Шовель разошелся: от возмущения голос его так и гремел. Покупатели в лавке стояли и слушали, — да его, наверно, слышно было и на улице. А нападать на Бонапарта теперь стало небезопасно: наша подлая Директория до того докатилась, что уже ни в чем не могла ему отказать, и одного его слова было достаточно, чтобы арестовать первого встречного. Патриоты, собравшиеся у нас, один за другим стали расходиться. Те, что немного задержались, были рады-радешеньки, когда Маргарита стала накрывать к ужину.
— Пошли, пошли! — воскликнул дядюшка Жан. — Желаем хорошего аппетита! Поздненько уже, а меня ждут в деревне.
И они ушли.
— Давайте садиться за стол, — мрачно сказал Шовель.
В этот вечер больше не было произнесено ни слова о политике, но я хорошо его запомнил. Из всего, что говорил тогда Шовель, было ясно, что он хорошо знал Бонапарта и давно его разгадал.
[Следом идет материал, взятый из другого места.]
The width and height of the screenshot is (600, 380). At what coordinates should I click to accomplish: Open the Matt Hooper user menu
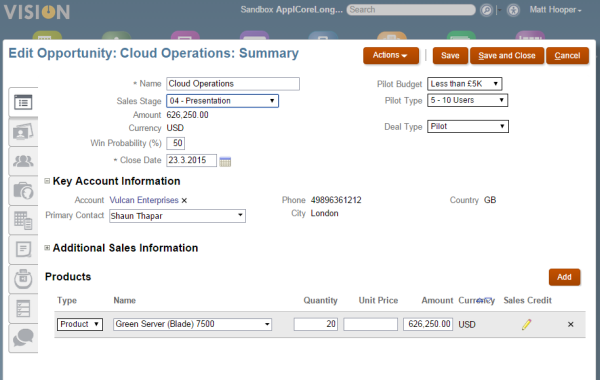555,10
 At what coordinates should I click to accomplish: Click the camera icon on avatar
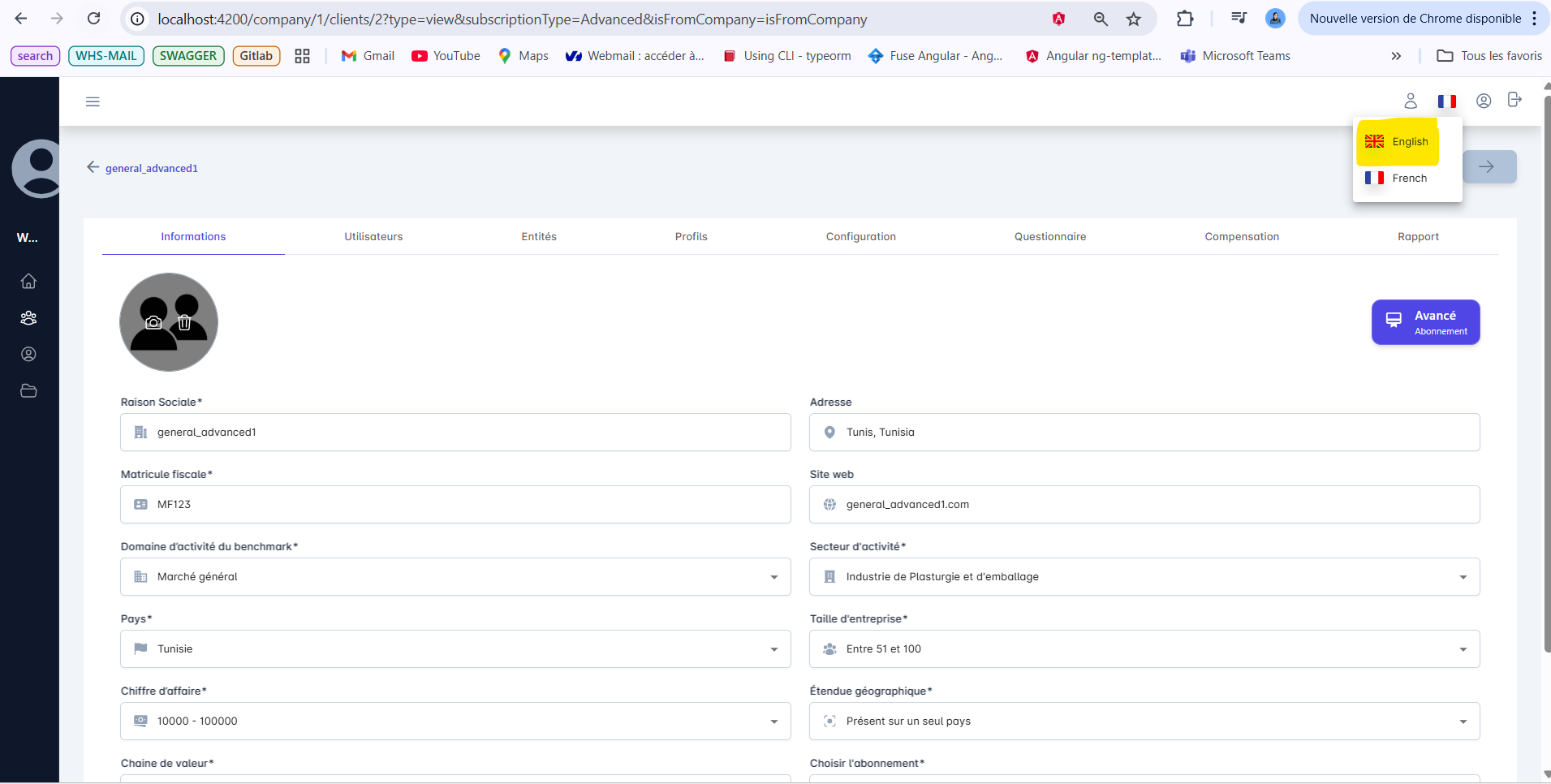click(153, 322)
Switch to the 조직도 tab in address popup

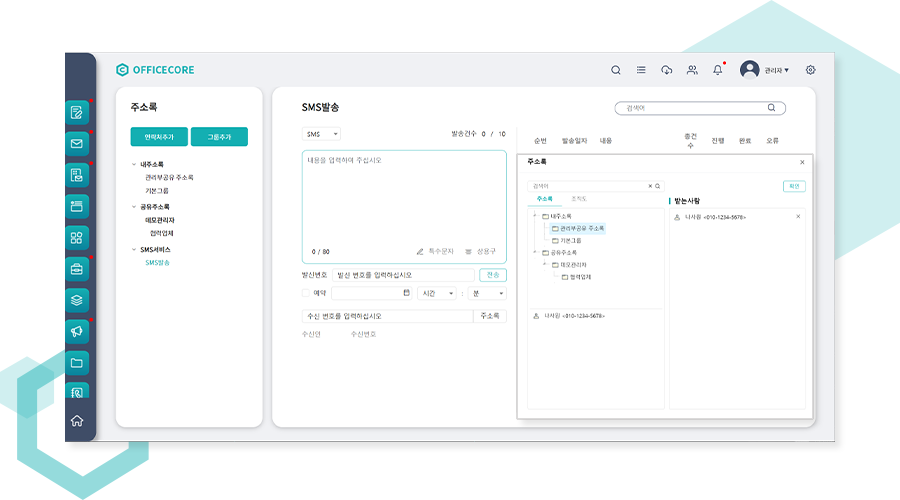[578, 199]
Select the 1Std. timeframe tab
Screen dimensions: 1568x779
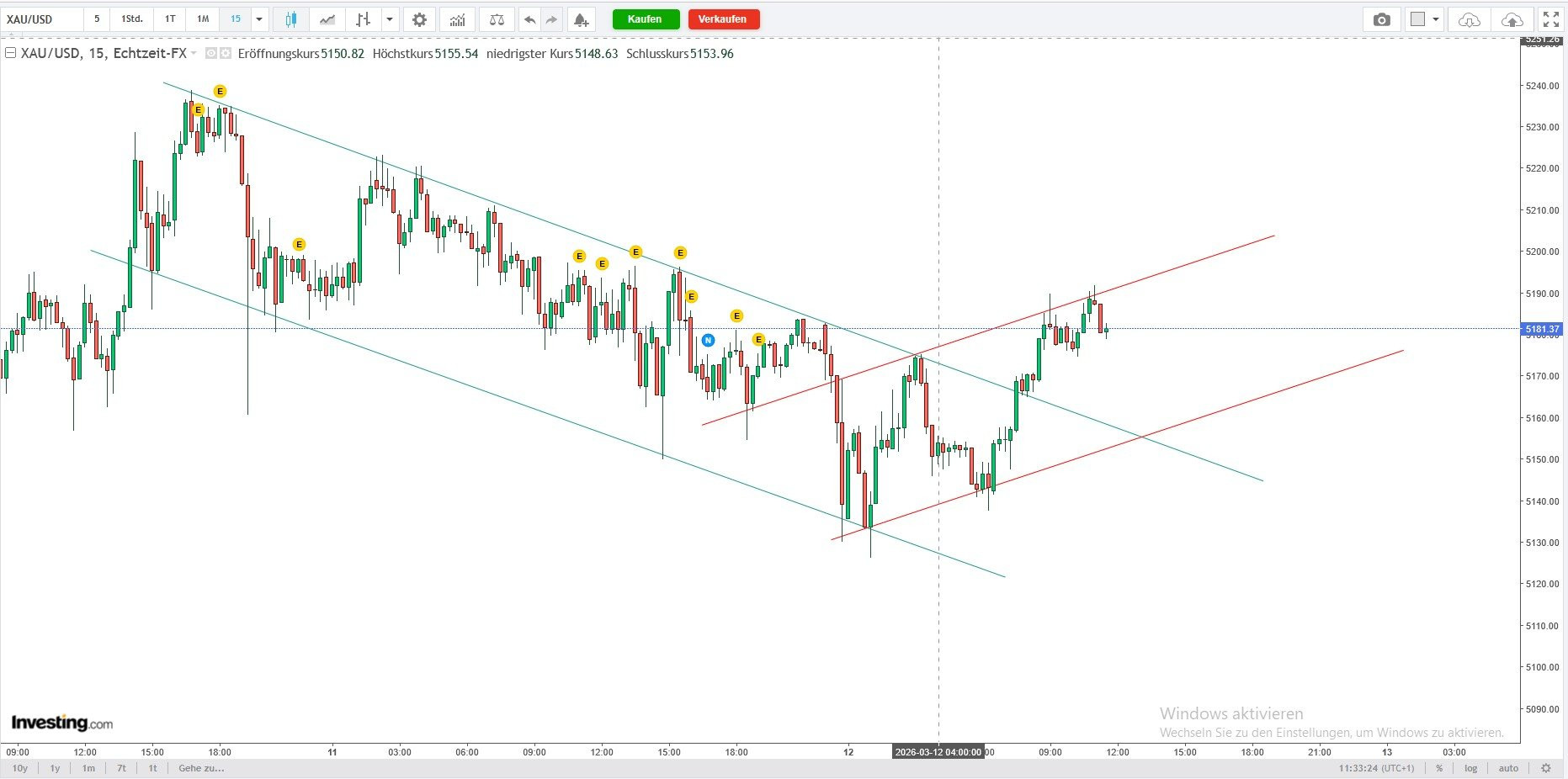tap(131, 19)
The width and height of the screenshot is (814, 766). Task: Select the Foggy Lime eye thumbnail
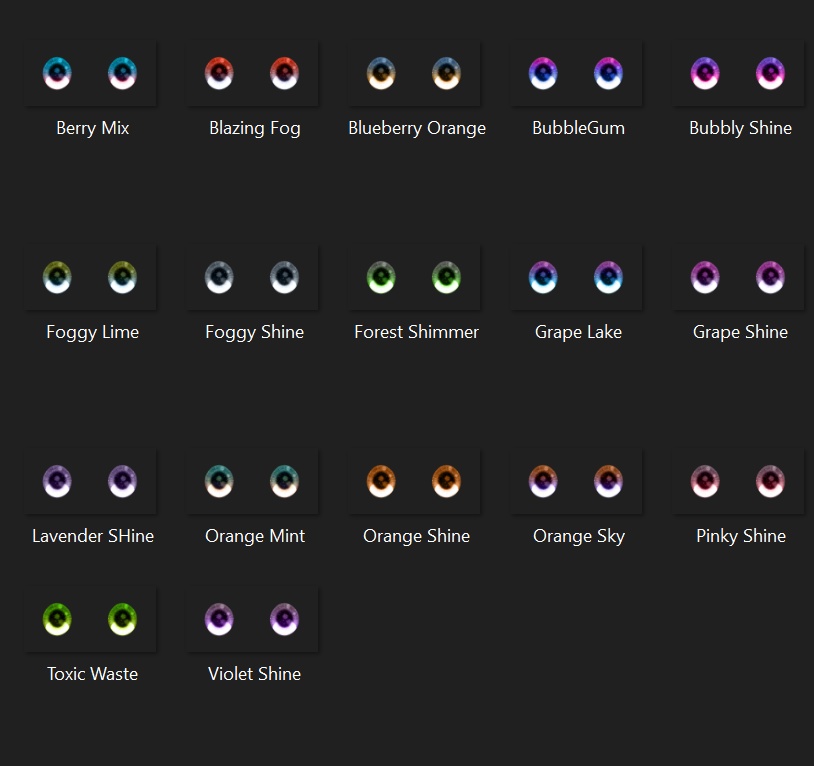coord(90,277)
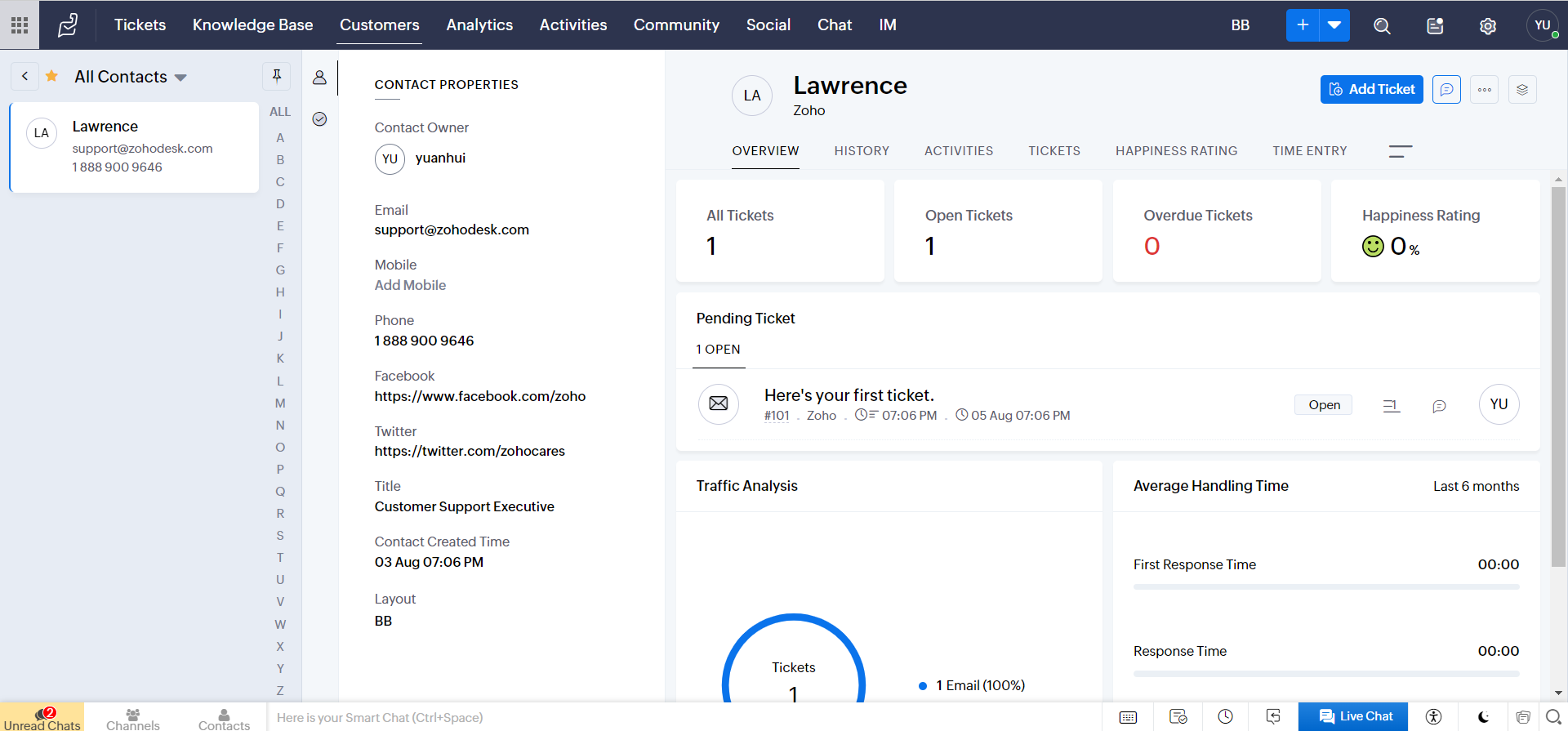
Task: Expand more contact tabs menu
Action: 1400,151
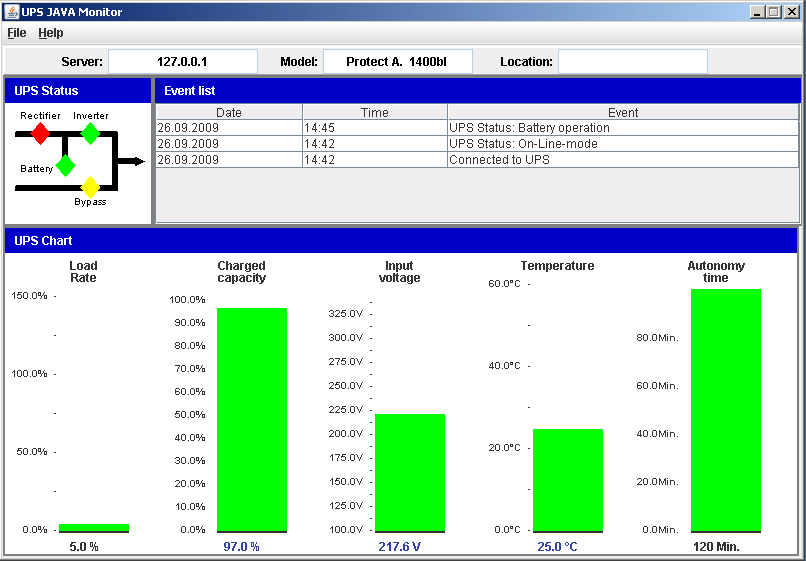This screenshot has width=806, height=561.
Task: Select the Connected to UPS event row
Action: click(x=477, y=159)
Последующие события достаточно красноречиво показали, что он не ошибся.
Глава одиннадцатая
Через несколько дней стало известно, что Бонапарт уехал с Раштадтского конгресса, так ни до чего и не договорившись, и прибыл в Париж. На первых страницах всех газет можно было прочесть:
«Французская республика 16 фримера
Вчера около пяти часов вечера генерал Бонапарт прибыл в Париж. Исполнительная директория на будущей декаде устраивает ему торжественный прием во дворе Люксембургского дворца, который будет специально для этого украшен. Состоится обед на восемьдесят персон…» И так далее и тому подобное.